New features include automated brand kit creation, short-form product video generation, Quick Cut for assembling footage automatically, and Storyboards, a tool designed to help users organize ideas before turning them into video content.

One demonstration focused on building a brand identity for a fictional jewelry company called Ola Jewelry. Trani instructed the assistant to create a brand package, after which the system asked a series of questions about target audiences and visual style before generating logo concepts, color palettes, and typography recommendations.
All outputs remained fully editable and could be exported as vector graphics. Trani humorously remarked, “Where’s your vector of the logo?”—a playful nod to countless small business owners who discover their only logo file is a low-resolution JPEG.

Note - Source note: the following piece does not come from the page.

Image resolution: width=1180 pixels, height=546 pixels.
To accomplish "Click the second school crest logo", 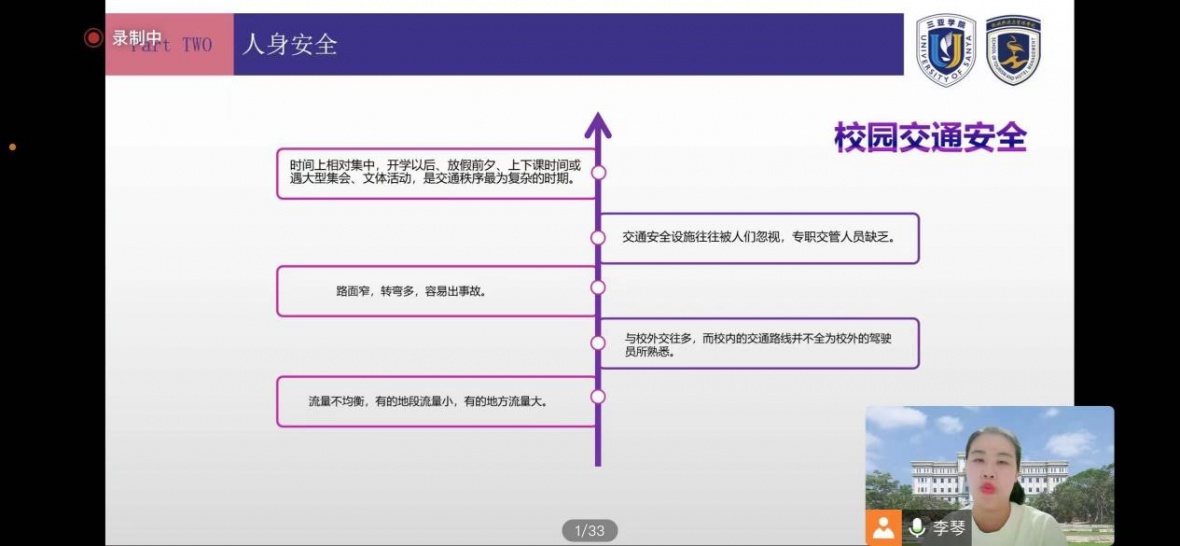I will [1013, 49].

Bringing Adobe tools into everyday workflows
Adobe’s final announcement focused on accessibility. The company confirmed that its creative agent is now available within ChatGPT, Claude, Copilot, and Slack, with support for Gemini expected in the near future.
The strategy is straightforward: rather than forcing users to switch platforms or interrupt their workflow, Adobe wants its creative tools to meet professionals where they already spend their time.
As AI continues to reshape creative industries, Adobe’s latest updates suggest the company is focused less on replacing creators and more on removing repetitive friction—from maintaining character consistency to organizing assets and streamlining production. Whether those ambitions deliver on their promise remains to be seen, but the company is clearly betting that the future of creative work will be built on collaboration between human expertise and increasingly capable AI systems.